Finalement, de ce qui pourrait être considéré de prime abord comme une malheureuse contrainte semble avoir émergé certains bénéfices et opportunités. C’est un lieu commun en recherche qualitative que de parler de l’importance d’établir un lien de qualité avec l’interviewé lors des entretiens pour s’assurer d’accéder à une richesse de données (Gaglio et al., 2006). L’entrevue en ligne en favorisant le développement d’un tel lien nous permet donc de dégager des bénéfices évidents en ce qui a trait à la collecte de données issues de la rencontre même (Weller, 2017).  Il est toutefois envisageable que dans le contexte d’un projet de recherche reposant sur une multitude de méthodes de collecte de données les gains s’étendent au-delà du cadre de l’entrevue (Gaglio et al., 2006). En établissant un lien de qualité avec les individus œuvrant au sein d’un organisme, c’est le lien à cet organisme en entier, son ouverture à la recherche et à la présence des chercheurs sur le terrain que l’on développe (Gaglio et al., 2006). Alors que les mesures mises en place par Québec s’assouplissent et qu’il devient envisageable dans un avenir rapproché de mettre les pieds sur les lieux de la pratique prometteuse, les rétroactions positives des employés interviewés et leur enthousiasme quant à leur expérience d’entrevue nous laisse entrevoir comment le processus de l’audit de l’environnement et celui du recrutement des usagers seront possiblement facilités par ce premier lien qui a été créé. Dans le contexte pandémique où les fournisseurs de service sont débordés et que nous leur demandons de nous accueillir dans un quotidien déjà bien chargé, la qualité de ce lien représente certainement un atout précieux (Gaglio et al., 2006). Ultimement, c’est toutes les démarches de recherches auprès de cet organisme qui seront potentiellement influencées par la qualité de ces liens qui ont été tissés. En ce sens, au cœur même de certains aspects de la collecte de données qui peuvent sembler éloignées des impacts que peut avoir la recherche sur l'expérience du vieillissement pour les personnes âgées en situation ou à risque d’itinérance, se trouvent des clés pour justement assurer la pérennité de la nécessaire recherche visant à soutenir cette population.

 

Références

Gaglio, B., Nelson, C. C., & King, D. (2006). The role of rapport: Lessons learned from conducting research in a primary care setting. Qualitative Health Research, 16(5), 723-734.
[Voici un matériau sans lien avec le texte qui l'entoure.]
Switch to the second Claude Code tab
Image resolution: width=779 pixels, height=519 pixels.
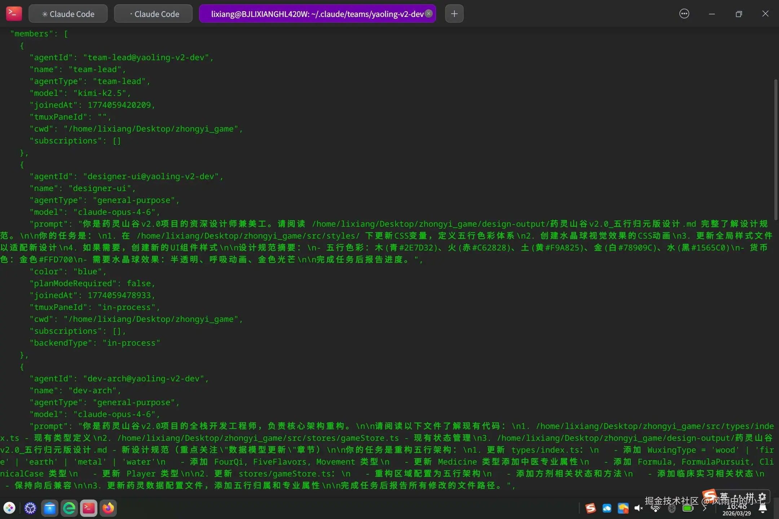point(154,14)
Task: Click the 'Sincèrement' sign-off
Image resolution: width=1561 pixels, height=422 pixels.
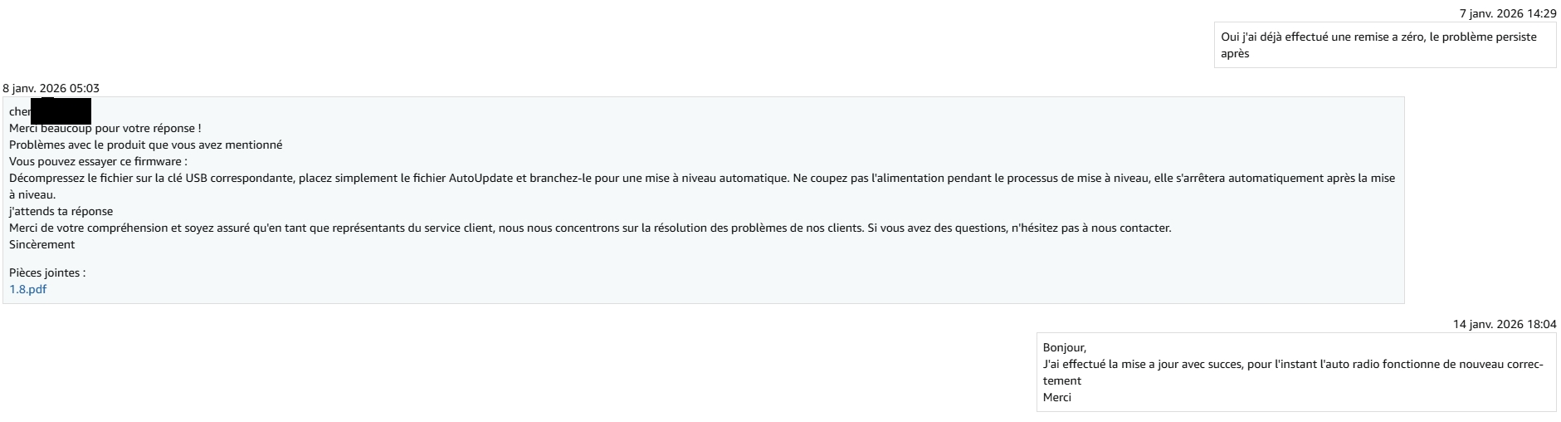Action: tap(41, 244)
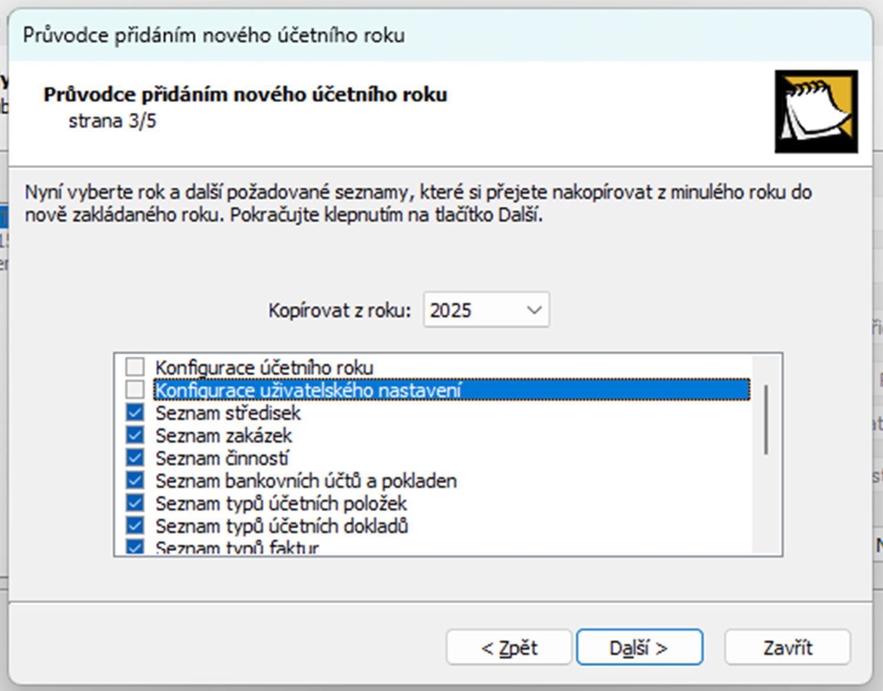This screenshot has height=691, width=883.
Task: Enable Konfigurace účetního roku checkbox
Action: pos(135,367)
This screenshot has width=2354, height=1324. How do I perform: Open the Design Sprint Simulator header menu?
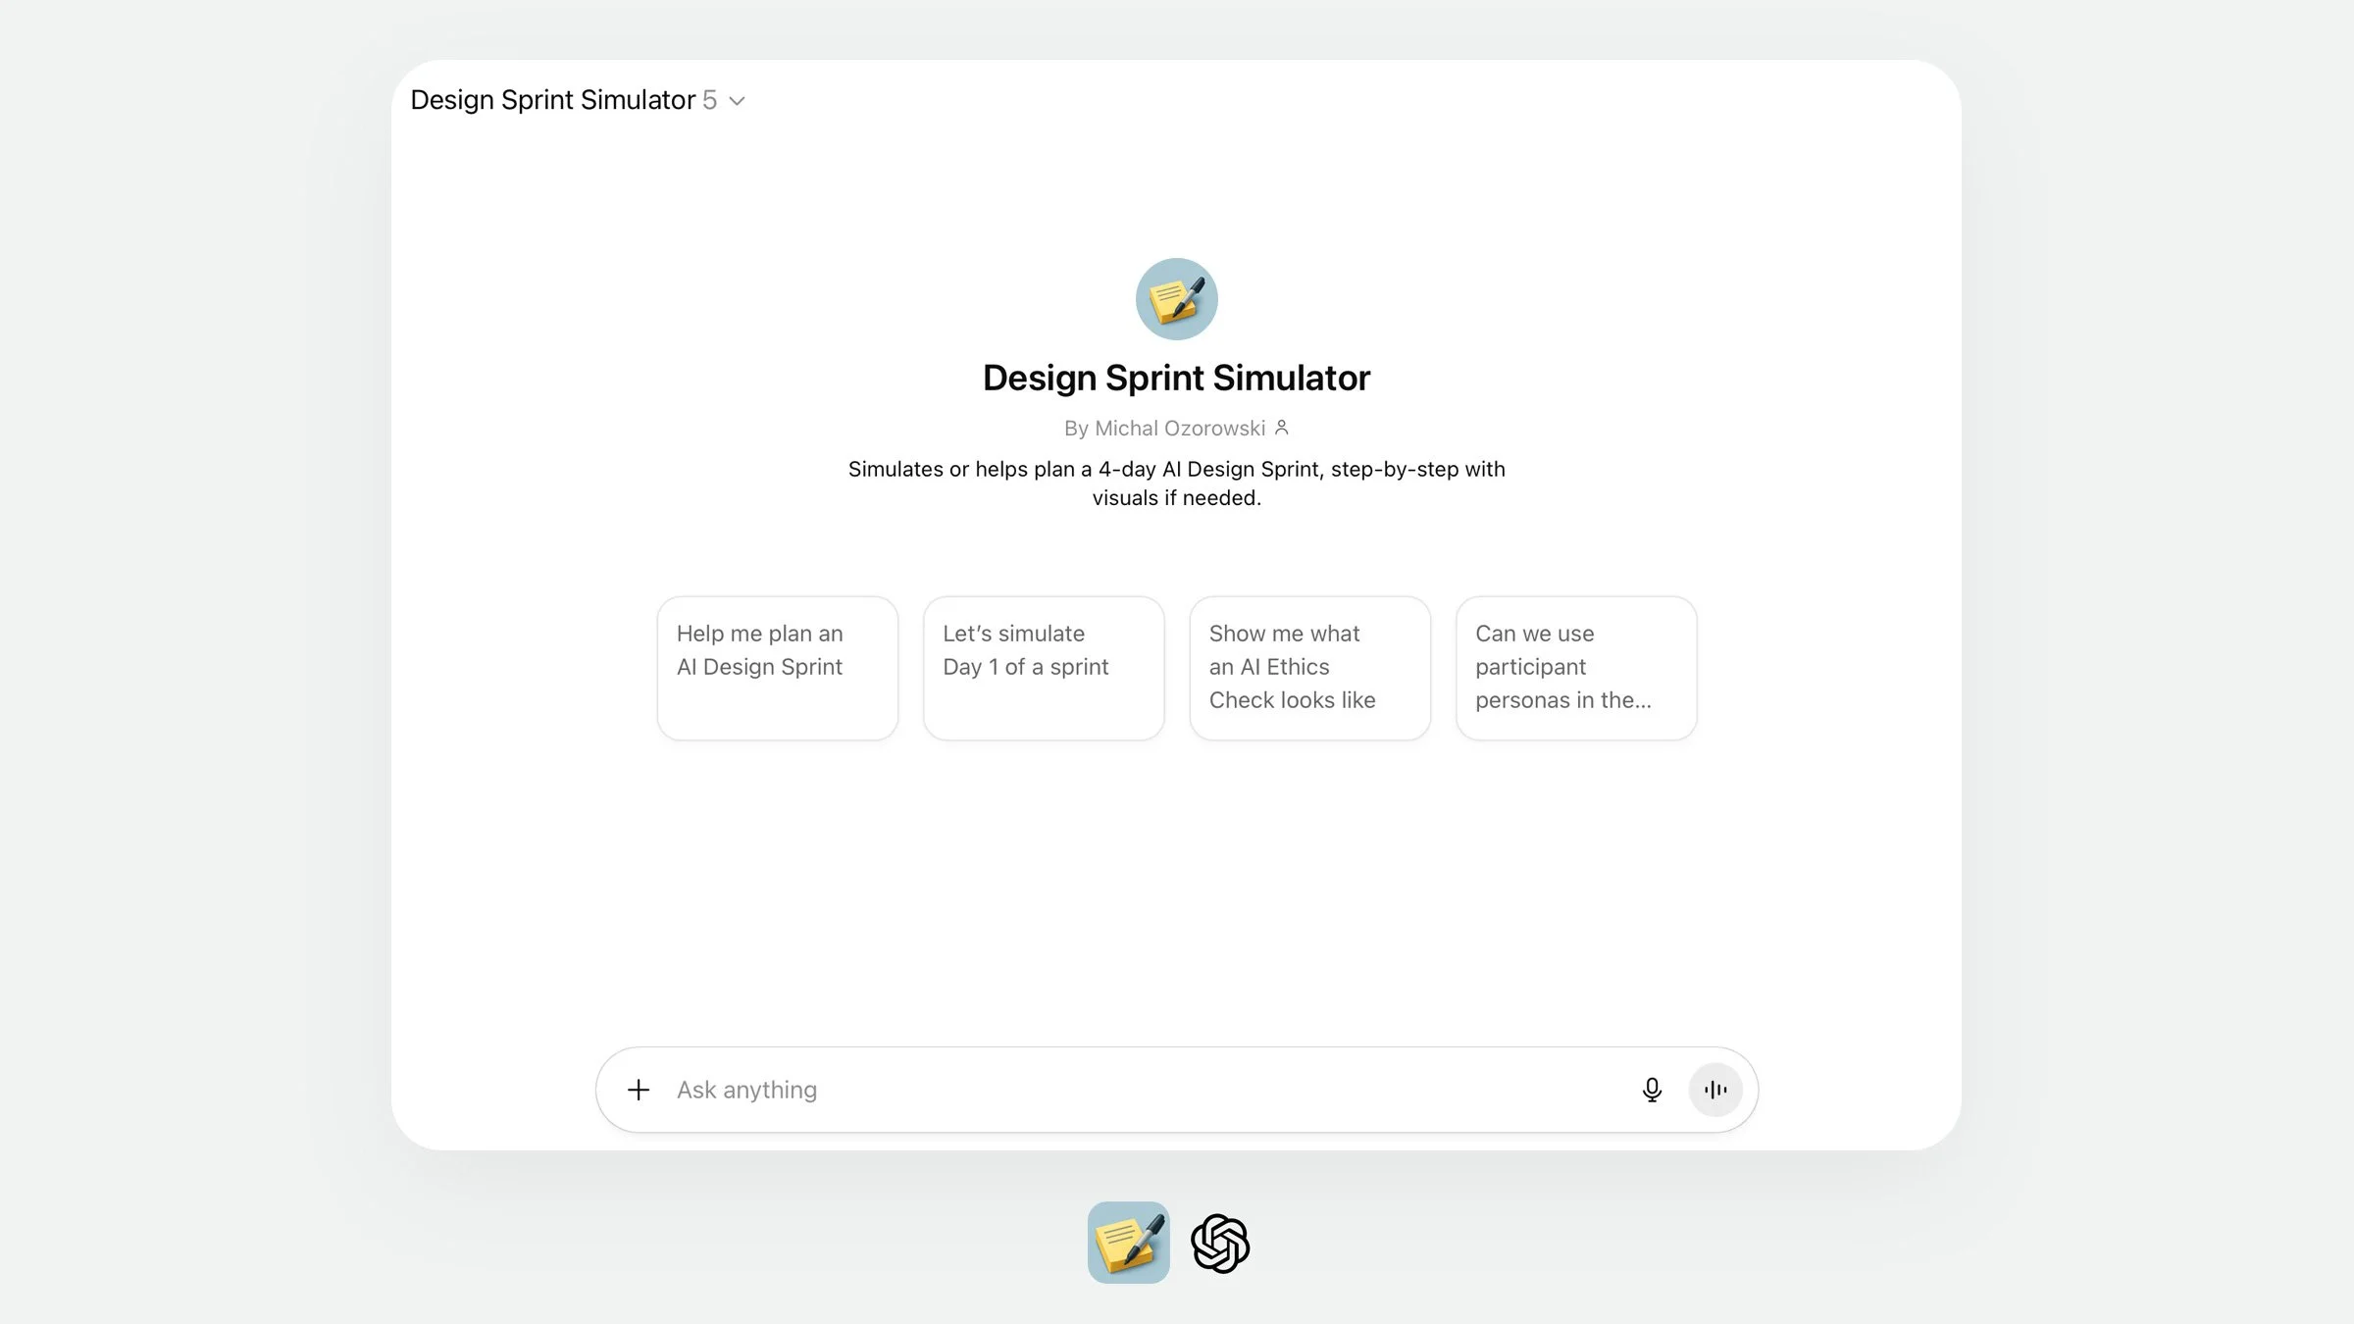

Lo Lacono, V., Symonds, P., & Brown, D. H. (2016). Skype as a tool for qualitative research interviews. Sociological Research Online, 21(2), 103-117.

 

Weller, S. (2017). Using internet video calls in qualitative (longitudinal) interviews: Some implications for rapport. International Journal of Social Research Methodology, 20(6), 613-625.

Salmons, J. (2014). Qualitative online interviews: Strategies, design, and skills. Sage Publications.